37-latek został wylegitymowany.
- Na widok policjantów stał się bardzo nerwowy, nie potrafił logicznie wytłumaczyć co robi w tym miejscu i co przenosi w plecaku. Policjanci postanowili to sprawdzić. Okazało się, że bydgoszczanin miał w plecaku dwie wiertarki, wyrzynarki wraz z walizką, a także mały łom, obcęgi, rękawice robocze, latarki, a także pudełko z zawartością białego proszku. Ujawnili przy nim również klucze - informuje kom. Lidia Kowalska z zespołu prasowego bydgoskiej KWP.
Później policjanci weszli do garażu używanego przez mężczyznę. Zwrócili uwagę na markowy czarno-biały rower odpowiadający wyglądem temu, który kilka dni wcześniej został skradziony z pomieszczenia gospodarczego przy ulicy Kołobrzeskiej w Bydgoszczy. Znajdowały się tam również różnego rodzaju elektronarzędzia. Okazało się, że większość z nich pochodzi z kradzieży i włamań. Potwierdziła się też kwestia skradzionego jednośladu.

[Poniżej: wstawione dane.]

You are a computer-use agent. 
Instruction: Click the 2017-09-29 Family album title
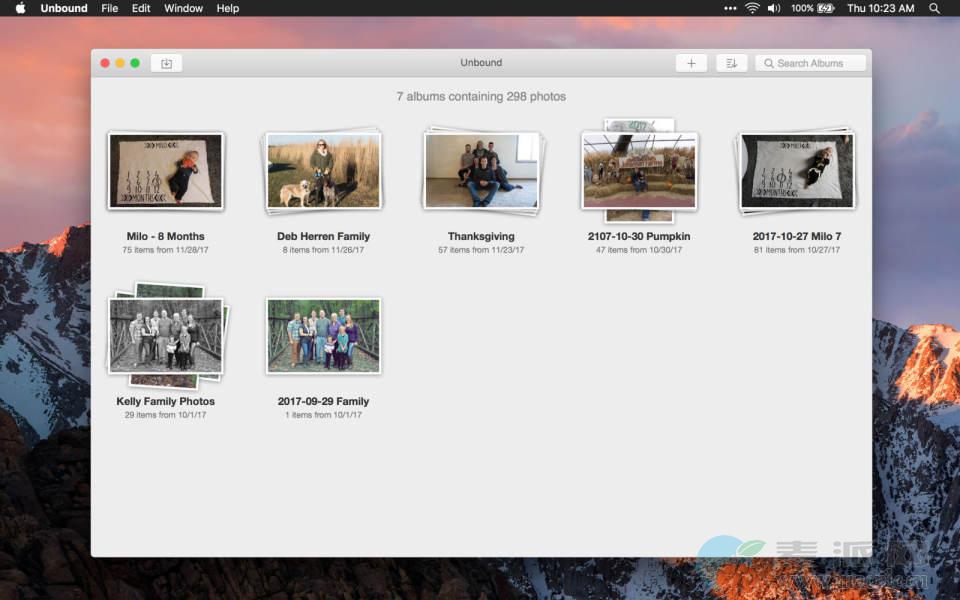(x=323, y=401)
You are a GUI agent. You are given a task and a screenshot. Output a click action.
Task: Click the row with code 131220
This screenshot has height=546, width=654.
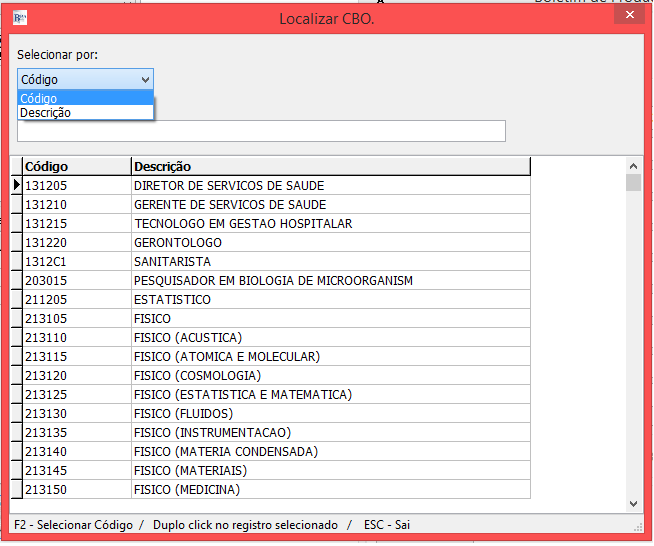[x=47, y=243]
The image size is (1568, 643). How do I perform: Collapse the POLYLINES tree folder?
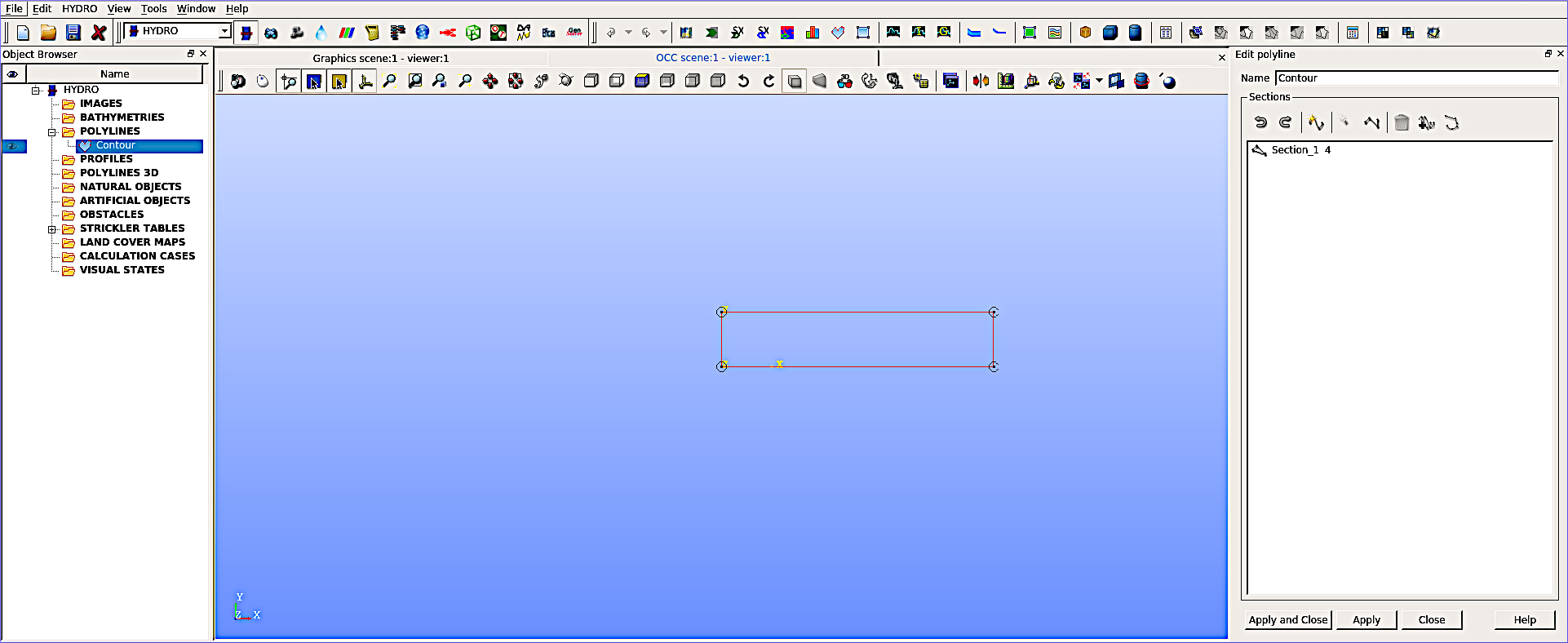[52, 131]
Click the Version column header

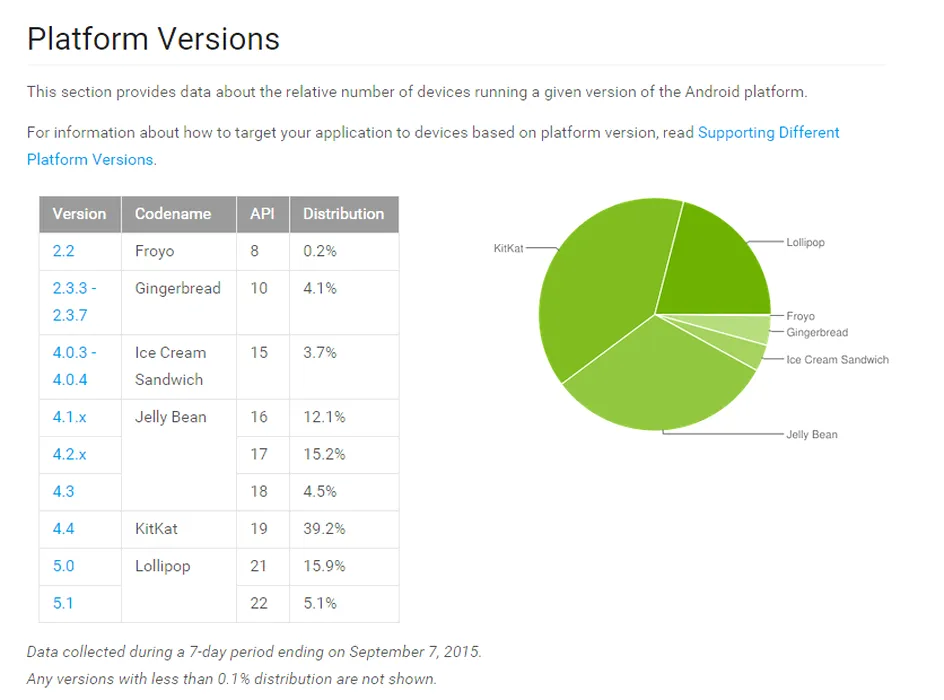coord(80,214)
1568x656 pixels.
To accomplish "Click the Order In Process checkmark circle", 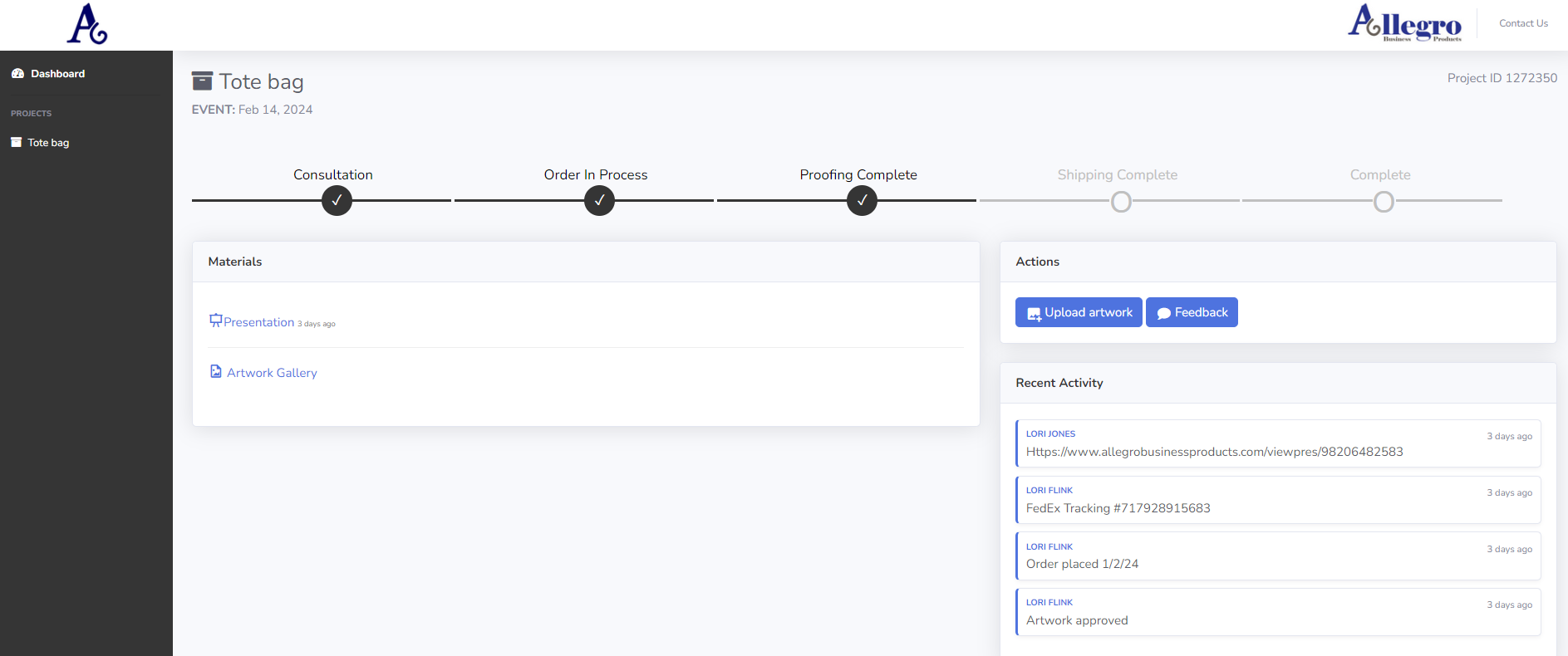I will (599, 201).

Mieszkaniec Bydgoszczy został zatrzymany i przewieziony do policyjnego aresztu. Już wówczas wiadomo było, że mężczyzna ma sporo czynów na koncie. Zatrzymany włamywał się do garaży, piwnic, pomieszczeń gospodarczych, ale również sklepu w różnych odstępach czasu od maja bieżącego roku. Kradł wszystko, co było wartościowe, ale głównie elektronarzędzia, rowery, sprzęt elektroniczny i RTV. W ten sposób spowodował straty na kwotę ponad 43 tysięcy złotych.
Następnego dnia bydgoszczanin usłyszał 11 zarzutów dotyczących kradzieży z włamaniem, których dopuścił się w warunkach recydywy. Odpowie również za posiadanie zabronionych substancji. Dostał policyjny dozór.
Odzyskane mienie wróci do właścicieli.